Daily Management Review

Shares of Deutsche Bank go up sharply


Deutsche Bank has shown a significant increase in securities after a prolonged crisis, Bloomberg writes. It amounted to 57% over the last three months of 2016, while the trend has been negative a few quarters in a row, starting from the II quarter of 2015. As the newspaper writes, such optimism of investors can be explained by the fact that penalties imposed on the bank did not have a material adverse effect on the institution. At least, they did not affect financial results of the bank. In addition, high inflation in Europe and increase in the key rate in the US are promising to profitability. Paper of the bank were traded at $ 18.94 as of December 16.

Earlier, the US Department of Justice demanded that the bank pay 14 billion dollars because of the organization’s participation in fraud in the mortgage market. This provoked a big problem. Deutsche’s shares has been diving down for quite a long time. 

Against this background, Deutsche Bank unexpectedly reported a financial gain in the III quarter of 2016. The bank's profit in the reporting period reached 256 million euros (279 million dollars). Earlier, 14 analysts polled by Bloomberg forecasted that Deutsche Bank’s loss of for three months could have reached 394 million euros. Trading revenue thus increased by 10% and also exceeded expectations.

In November, Deutsche Bank announced a new plan to save itself from financial ruin. Independent crisis managers issued a recommendation on "labor readjustment" for 5,000 people. "The bank needs to continue "cleaning" in the near future. Now, management of Deutsche Bank is facing a difficult task: to throw thousands of employees off the balance, or to continue the institution’s journey to bankruptcy and default," - says Ulrike Bischoff, an economist of analytical center of Landesbank Hessen-Thueringen. He recalled once Commerzbank fired more than 7 thousand people, which allowed the bank to stay afloat.

When business goes uphill, banks seek to expand its presence in the market and holds on to each investor. In difficult times, however, the financial institutions have to carry out thorough analysis of all its clients.

Deutsche Bank’s world stock markets and bonds division, called Global Markets, is going to get rid of a substantial part of the clientele. Such non-standard decision was taken due to hard times and the need to save money. In total, the bank is going to ‘fire’ about 3,400 customers, according to a publication of Matt Turner on a portal Business Insider.

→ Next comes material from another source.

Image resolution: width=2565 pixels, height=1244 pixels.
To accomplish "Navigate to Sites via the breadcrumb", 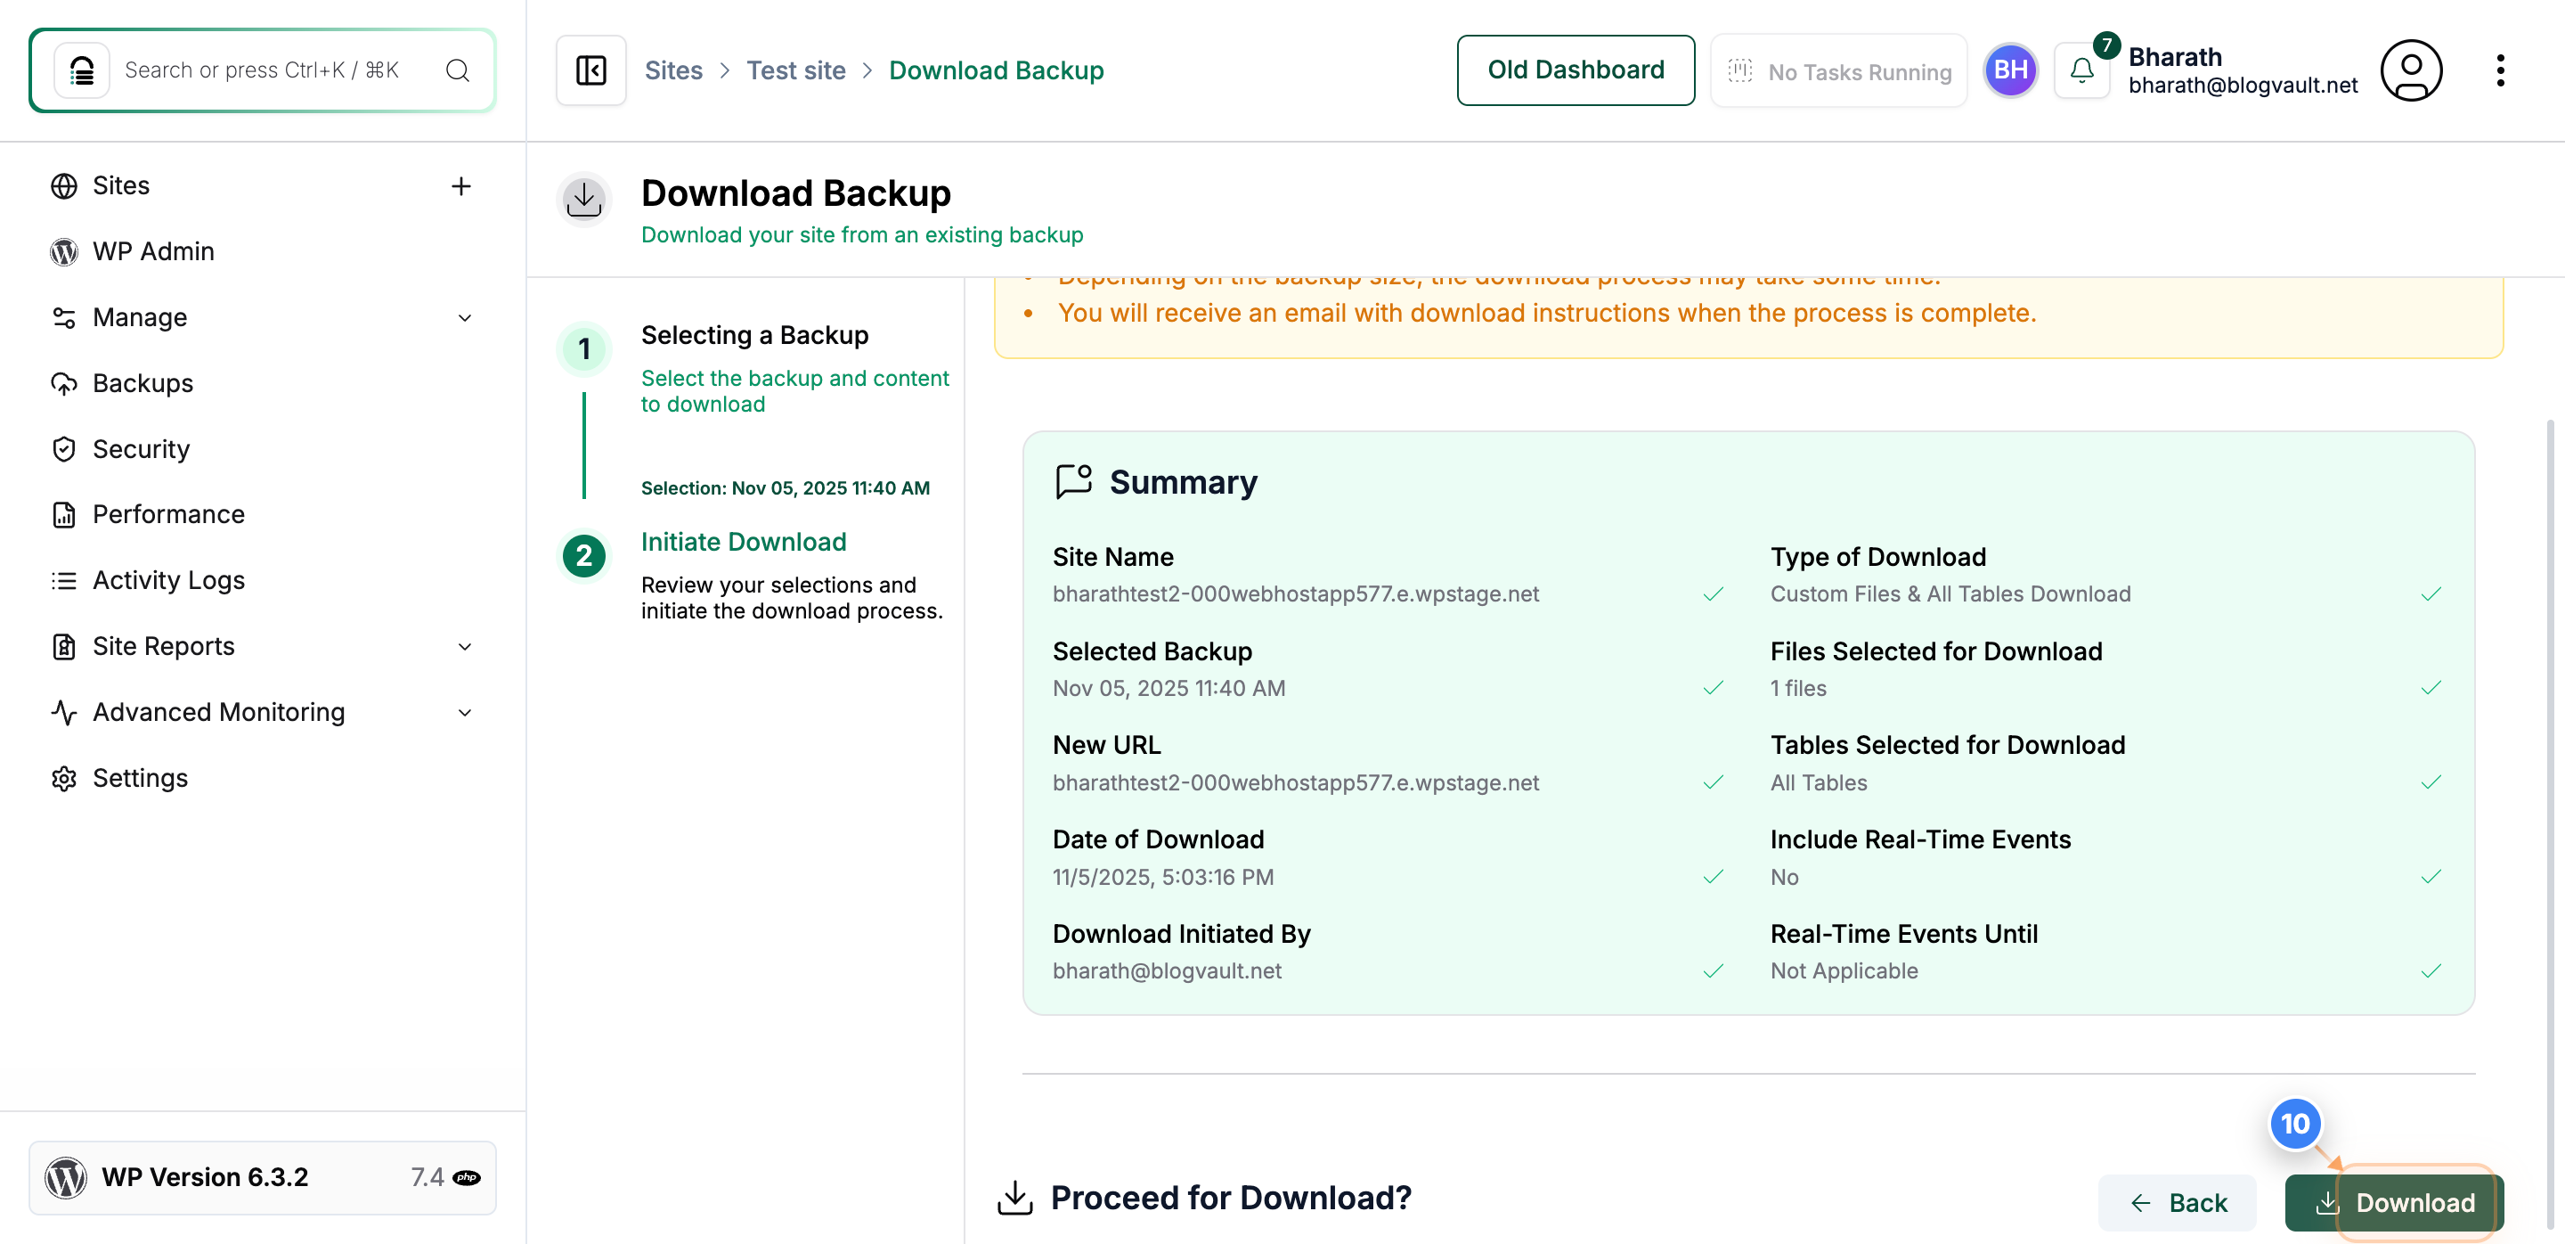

Analysis of commercial operations forced the largest credit institution in Germany make thorough weeding in ranks of the rich clientele. As it turned out, 80% of revenue from securities trading was received from only 30% of investors. Remaining 70% accounted for 20% of revenues. Therefore, Deutsche Bank decided to discontinue contracts with about half of investment banking clients. Naturally, it will say goodbye to those who are at the bottom of the list.

In 2016, influential US rating agency Moody's downgraded Deutsche Bank credit rating of to the level of Baa2 (degree of reliability "below average"). Now the German banking giant is just two points from falling into the "trash rating."